Geschichte

 

 

Jeck em Rän

 

Diese Figur ist ein Symbol für das Brauchtum, ein Symbol für den Karneval als Kulturgut. Höhnen schuf eine Bronzefigur von 172 Zentimeter Höhe. Ein zerfetzter Schirm schützt den Jeck vor den Unbilden des Wetters. Mit Hut, Schlips und Fischgräten am Schirm kommt die Figur daher. Ein Kater ist zu sehen, Heringe und eine Trompete.
Auf dem Rücken baumelt ein Lebkuchenherz sowie ein Flachmann in der Tasche. Fast 2 Jahren hat der Künstler Olaf Höhnen an der Bronzeplastik gearbeitet.
Nun musste dieses Karnevalsdenkmal auch bezahlt werden. Für die richtige  Anschubfinanzierung sorgte der seinerzeitigen Vize-Bürgermeister Wolfgang Giesen, selber aktiv als Senatspräsidenten im Karneval.
Er hatte zu seinem 50. Geburtstag statt Geschenke nur Geldspenden für die Statue haben wollen. Doch das Karnevalsdenkmal wurde zu einer echten Frechener Gesamtleistung: Über 3000 Bürger trugen mit kleinen und großen Spenden dazu bei das der kostspielige Plan Realität werden konnte.
Anstecknadeln und Minimodelle der Figur wurden verkauft und sorgten so dafür, dass neben einer Spende der Kulturstiftung der Kreissparkasse, das Geld zusammenkam. 
Am 28.Juni 1992 um 11:11 Uhr fand das Karnevalsdenkmal im Teich vor dem Frechener Stadtsaal seinen Platz. Köln hat Tünnes und Schäl, wir haben den Jeck em Rän.
Bei der Übergabe des Karnevalsdenkmals an die Stadt Frechen, wurde der Karnevalist Gerd Rück (Weltenbummler) als Festredner eingeladen um die Laudatio zu halten. 

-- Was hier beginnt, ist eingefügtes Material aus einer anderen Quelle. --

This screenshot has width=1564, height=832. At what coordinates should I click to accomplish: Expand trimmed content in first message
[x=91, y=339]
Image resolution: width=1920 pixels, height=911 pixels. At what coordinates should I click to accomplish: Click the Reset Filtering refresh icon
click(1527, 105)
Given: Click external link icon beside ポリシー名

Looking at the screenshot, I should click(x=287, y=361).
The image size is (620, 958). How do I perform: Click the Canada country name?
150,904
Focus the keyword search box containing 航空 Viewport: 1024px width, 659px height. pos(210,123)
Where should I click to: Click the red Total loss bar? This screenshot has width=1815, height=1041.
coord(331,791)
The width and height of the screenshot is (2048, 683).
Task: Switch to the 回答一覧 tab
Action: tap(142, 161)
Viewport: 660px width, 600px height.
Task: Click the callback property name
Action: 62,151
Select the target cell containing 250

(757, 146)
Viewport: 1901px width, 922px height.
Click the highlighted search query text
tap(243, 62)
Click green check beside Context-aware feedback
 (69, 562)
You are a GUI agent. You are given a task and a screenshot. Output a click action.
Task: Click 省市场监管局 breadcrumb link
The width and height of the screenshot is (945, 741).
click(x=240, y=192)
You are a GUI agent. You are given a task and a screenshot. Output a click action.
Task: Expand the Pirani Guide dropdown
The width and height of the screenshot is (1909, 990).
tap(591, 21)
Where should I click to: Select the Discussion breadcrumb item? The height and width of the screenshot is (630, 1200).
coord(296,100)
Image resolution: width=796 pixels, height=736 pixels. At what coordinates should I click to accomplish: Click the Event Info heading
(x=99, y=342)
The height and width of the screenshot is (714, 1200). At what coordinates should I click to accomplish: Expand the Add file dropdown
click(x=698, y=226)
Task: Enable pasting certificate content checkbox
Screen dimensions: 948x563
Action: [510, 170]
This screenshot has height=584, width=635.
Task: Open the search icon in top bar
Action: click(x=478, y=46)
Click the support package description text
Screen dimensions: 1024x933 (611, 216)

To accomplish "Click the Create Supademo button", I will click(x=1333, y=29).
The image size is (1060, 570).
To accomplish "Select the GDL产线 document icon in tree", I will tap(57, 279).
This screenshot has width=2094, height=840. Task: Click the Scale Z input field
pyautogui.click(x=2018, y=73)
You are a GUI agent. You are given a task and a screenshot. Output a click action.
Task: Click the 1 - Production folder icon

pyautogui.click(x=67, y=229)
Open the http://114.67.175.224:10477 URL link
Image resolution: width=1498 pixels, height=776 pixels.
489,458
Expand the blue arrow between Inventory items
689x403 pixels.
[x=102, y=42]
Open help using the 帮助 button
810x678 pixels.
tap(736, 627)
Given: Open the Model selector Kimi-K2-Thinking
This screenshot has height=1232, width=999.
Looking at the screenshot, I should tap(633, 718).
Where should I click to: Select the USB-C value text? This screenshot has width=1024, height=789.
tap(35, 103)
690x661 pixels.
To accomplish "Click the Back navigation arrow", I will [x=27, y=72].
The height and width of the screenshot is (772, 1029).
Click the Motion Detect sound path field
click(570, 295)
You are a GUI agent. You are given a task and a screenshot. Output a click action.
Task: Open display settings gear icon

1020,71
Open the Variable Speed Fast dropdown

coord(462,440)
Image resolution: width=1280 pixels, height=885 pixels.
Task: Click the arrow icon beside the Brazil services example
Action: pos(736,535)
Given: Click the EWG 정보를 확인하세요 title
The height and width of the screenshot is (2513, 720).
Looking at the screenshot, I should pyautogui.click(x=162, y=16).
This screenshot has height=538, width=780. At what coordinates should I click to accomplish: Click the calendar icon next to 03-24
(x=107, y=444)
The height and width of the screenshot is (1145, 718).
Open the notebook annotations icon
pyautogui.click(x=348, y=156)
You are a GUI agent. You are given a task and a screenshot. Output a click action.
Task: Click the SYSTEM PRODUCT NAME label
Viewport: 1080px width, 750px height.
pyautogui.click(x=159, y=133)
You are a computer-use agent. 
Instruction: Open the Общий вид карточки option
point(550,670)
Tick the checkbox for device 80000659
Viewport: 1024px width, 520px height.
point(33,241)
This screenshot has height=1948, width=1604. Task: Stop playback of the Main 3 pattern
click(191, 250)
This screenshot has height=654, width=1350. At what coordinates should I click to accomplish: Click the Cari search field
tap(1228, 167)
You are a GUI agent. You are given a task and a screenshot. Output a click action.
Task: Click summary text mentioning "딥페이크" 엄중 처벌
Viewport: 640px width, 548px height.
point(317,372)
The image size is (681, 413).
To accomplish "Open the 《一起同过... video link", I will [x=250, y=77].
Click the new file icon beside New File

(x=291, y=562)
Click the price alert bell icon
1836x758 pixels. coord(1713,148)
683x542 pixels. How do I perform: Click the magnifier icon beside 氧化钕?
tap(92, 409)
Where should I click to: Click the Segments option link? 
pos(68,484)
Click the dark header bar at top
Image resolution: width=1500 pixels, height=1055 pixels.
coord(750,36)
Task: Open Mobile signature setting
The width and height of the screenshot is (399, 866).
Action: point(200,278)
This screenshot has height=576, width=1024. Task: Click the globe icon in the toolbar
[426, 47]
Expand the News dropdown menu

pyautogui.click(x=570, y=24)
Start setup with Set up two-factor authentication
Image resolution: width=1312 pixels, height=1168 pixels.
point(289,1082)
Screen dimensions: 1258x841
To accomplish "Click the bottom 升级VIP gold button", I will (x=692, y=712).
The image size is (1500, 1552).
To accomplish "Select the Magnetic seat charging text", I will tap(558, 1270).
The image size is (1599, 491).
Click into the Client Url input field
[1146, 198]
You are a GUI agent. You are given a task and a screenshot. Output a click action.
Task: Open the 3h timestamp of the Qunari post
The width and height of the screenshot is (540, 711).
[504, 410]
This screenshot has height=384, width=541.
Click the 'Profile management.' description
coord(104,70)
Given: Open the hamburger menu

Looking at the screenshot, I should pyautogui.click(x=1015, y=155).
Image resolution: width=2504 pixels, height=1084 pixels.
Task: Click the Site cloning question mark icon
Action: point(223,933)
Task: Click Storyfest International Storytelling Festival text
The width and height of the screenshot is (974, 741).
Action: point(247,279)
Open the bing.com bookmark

Der damalige Bürgermeister der Stadt Frechen, Jürgen Schaufuß, Wolfgang Giesen und der damals amtierende Karnevalsprinz Johannes I. Lövenich legten das Karnevalsdenkmal frei übergaben es der Stadt Frechen und der Öffentlichkeit. 

Das Karnevalsdenkmal gab uns Anlass am 11.11.02 die KG Jeck em Rän zu gründen, um Personen, Vereine, Prinzen oder Dreigestirne zu begleiten und diese nicht im Regen stehen zu lassen.